Material to process START

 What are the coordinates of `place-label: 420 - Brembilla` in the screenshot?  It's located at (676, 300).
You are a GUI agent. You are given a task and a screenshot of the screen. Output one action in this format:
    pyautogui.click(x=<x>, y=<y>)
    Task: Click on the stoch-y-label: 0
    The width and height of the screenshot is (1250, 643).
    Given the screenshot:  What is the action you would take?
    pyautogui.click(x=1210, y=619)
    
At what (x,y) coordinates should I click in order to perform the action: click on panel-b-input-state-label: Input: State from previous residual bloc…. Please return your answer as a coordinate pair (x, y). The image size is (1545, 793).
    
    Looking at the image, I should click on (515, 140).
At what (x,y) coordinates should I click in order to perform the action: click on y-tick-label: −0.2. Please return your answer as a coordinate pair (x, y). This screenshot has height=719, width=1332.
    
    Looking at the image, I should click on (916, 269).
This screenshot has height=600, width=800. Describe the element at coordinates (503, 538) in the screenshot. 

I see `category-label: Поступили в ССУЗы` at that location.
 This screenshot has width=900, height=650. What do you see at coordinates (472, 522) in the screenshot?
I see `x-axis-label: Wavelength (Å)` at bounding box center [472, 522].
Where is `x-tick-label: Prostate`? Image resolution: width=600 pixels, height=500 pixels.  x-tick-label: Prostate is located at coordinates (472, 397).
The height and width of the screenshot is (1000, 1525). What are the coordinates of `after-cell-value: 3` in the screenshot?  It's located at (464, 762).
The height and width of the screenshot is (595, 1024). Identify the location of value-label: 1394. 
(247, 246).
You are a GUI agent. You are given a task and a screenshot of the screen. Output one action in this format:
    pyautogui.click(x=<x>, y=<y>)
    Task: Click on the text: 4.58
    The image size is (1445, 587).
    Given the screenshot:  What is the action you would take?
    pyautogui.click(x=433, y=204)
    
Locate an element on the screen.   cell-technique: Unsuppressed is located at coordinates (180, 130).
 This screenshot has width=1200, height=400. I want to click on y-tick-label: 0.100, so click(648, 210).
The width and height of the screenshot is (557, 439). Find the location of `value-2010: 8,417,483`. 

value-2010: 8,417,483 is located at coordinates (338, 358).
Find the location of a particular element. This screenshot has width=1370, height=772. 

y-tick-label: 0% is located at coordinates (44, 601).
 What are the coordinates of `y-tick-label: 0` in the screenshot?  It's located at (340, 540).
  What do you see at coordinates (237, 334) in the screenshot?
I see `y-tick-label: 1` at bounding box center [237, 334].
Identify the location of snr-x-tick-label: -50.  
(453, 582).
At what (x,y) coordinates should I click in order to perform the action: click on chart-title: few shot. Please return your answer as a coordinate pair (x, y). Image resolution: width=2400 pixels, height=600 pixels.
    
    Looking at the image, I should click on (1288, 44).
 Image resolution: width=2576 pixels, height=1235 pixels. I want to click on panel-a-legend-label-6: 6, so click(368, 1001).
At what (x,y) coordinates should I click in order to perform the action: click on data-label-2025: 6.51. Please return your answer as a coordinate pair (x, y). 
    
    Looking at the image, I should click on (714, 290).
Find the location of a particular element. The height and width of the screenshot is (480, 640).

Material to process END

Goal of the exercise:
Write out the rows above exactly as they appear, covering the stretch from the line containing "This screenshot has height=600, width=800." through the line containing "center [472, 522].", both included.

Written answer:
This screenshot has height=600, width=800. Describe the element at coordinates (503, 538) in the screenshot. 

I see `category-label: Поступили в ССУЗы` at that location.
 This screenshot has width=900, height=650. What do you see at coordinates (472, 522) in the screenshot?
I see `x-axis-label: Wavelength (Å)` at bounding box center [472, 522].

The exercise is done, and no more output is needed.